The five Spanish researchers report that "the mean intensity of the heat waves (0.8°C) was half that of the cold waves (1.7°C)." However, they found that the effect of cold on mortality was five times greater than that of heat. And if that sounds a bit extreme, they further note that the recent study of Gasparrini et al. (2015) showed, on a global basis, that cold-induced mortality is fully twenty times higher than that induced by heat.

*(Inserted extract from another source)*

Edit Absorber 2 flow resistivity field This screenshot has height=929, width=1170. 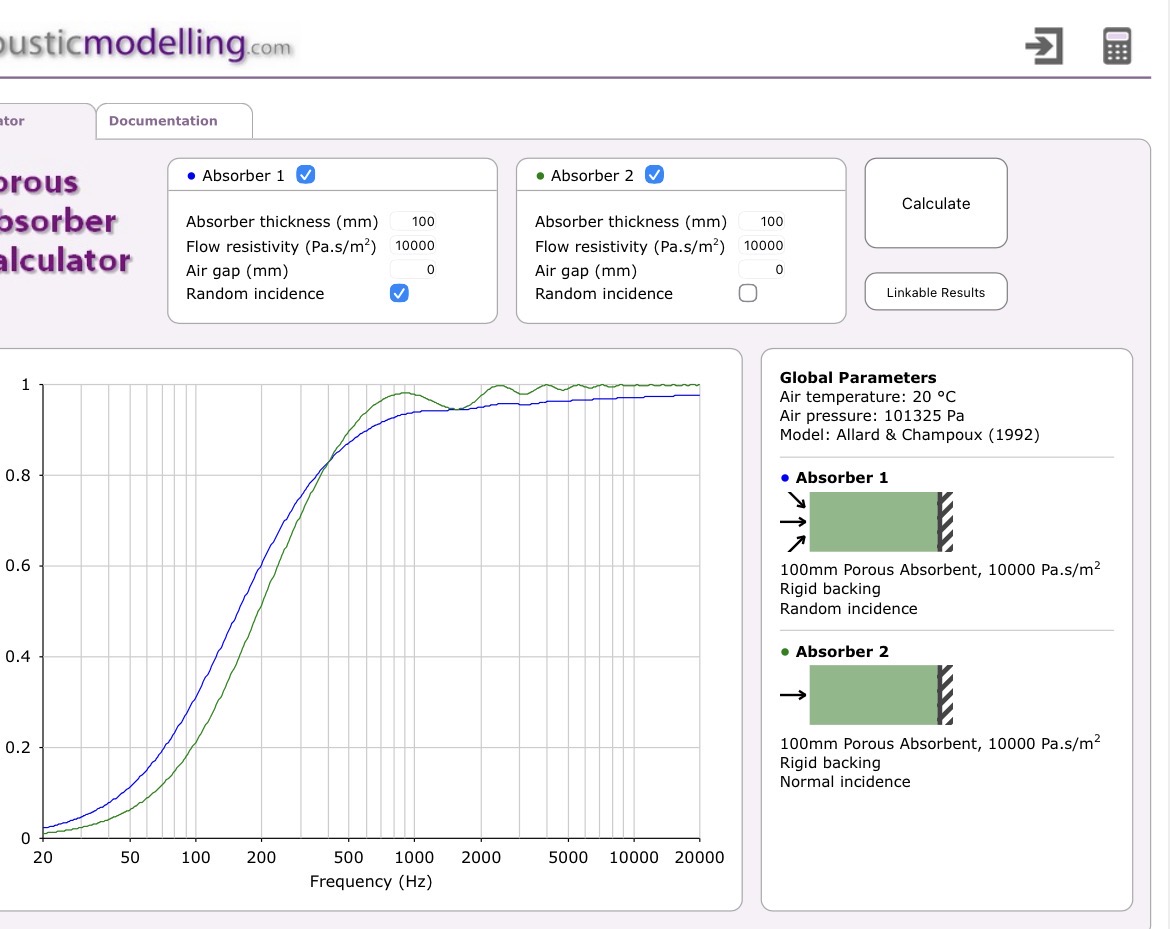762,246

This being the case, one would hope that any future global warming experienced by the Earth would be more strongly expressed by daily minimum temperatures than by daily maximum temperatures. And, fortunately, this is what has been found to have been the case to date, as has been demonstrated by the studies of Karl et al. (1984, 1991), Easterling et al. (1997), Donat et al. (2013) and Gasparrini et al. (2015), to name but a few.

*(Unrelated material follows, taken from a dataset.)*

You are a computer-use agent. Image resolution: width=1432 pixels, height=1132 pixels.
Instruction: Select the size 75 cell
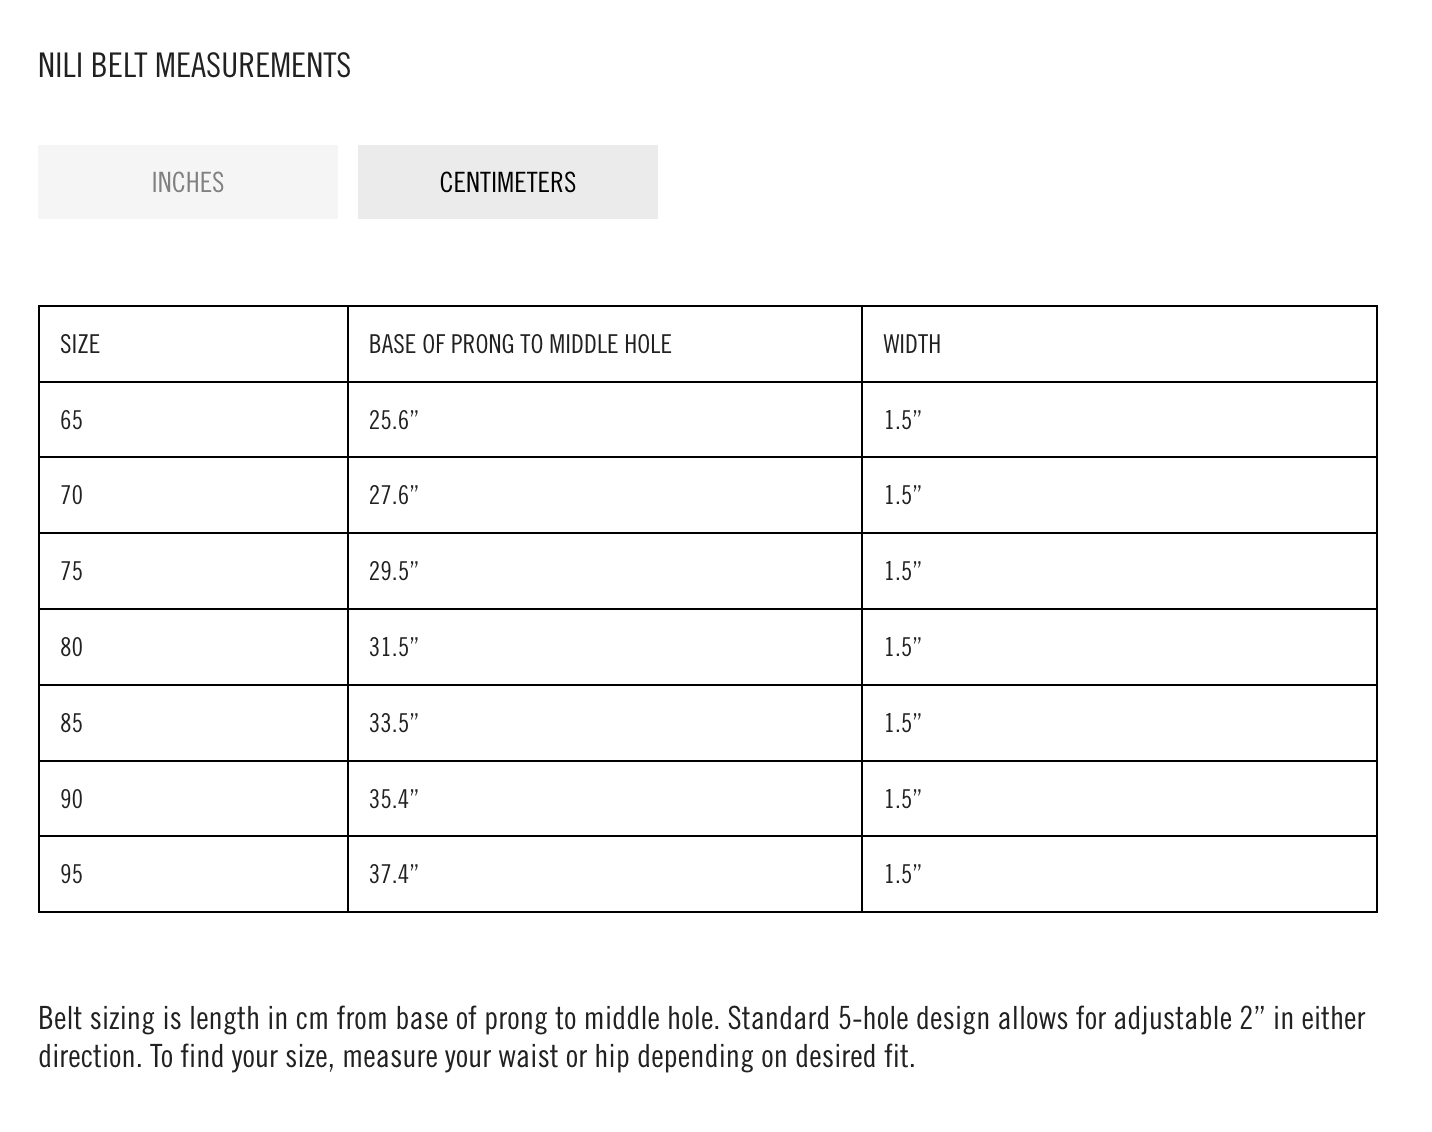point(72,571)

Donat, M.G., Alexander, L.V., Yang, H., Durre, I., Vose, R., Dunn, R.J.H., Willett, K.M., Aguilar, E., Brunet, M., Caesar, J., Hewitson, B., Jack, C., Klein Tank, A.M.G., Kruger, A.C., Marengo, J., Peterson, T.C., Renom, M., Rojas, C.O., Rusticucci, M., Salinger, J., Elrayah, A.S., Sekele, S.S., Srivastava, A.K., Trewin, B., Villarroel, C., Vincent, L.A., Zhai, P., Zhang, X. and Kitching, S. 2013. Updated analyses of temperature and precipitation extreme indices since the beginning of the twentieth century: The HadEX2 dataset. Journal of Geophysical Research (Atmospheres) 118: 2098-2118.

Easterling, D.R., Horton, B., Jones, P.D., Peterson, T.C., Karl, T.R., Parker, D.E., Salinger, M.J., Razuvayev, V., Plummer, N., Jamason, P. and Folland, C.K. 1997. Maximum and minimum temperature trends for the globe. Science 277: 364-367.

Gasparrini, A., Guo, Y., Hashizume, M., Kinney, P.L., Petkova, E.P. and Lavigne, E. 2015. Temporal variation in heat-mortality associations: a multi-country study. Environmental Health Perspectives: 10.1289/chp.1409070.

Karl, T.R., Jones, P.D., Knight, R.W., Kukla, G., Plummer, N., Razuvayev, V., Gallo, K.P., Lindseay, J., Charlson, R.J. and Peterson, T.C. 1984. A new perspective on recent global warming: asymmetric trends of daily maximum and minimum temperature. Bulletin of the American Meteorological Society 74: 1007-1023.

Karl, T.R., Kukla, G., Razuvayev, V.N., Changery, M.J., Quayle, R.G., Heim Jr., R.R., Easterling, D.R. and Fu, C.B. 1991. Global warming: evidence for asymmetric diurnal temperature change. Geophysical Research Letters 18: 2253-2256.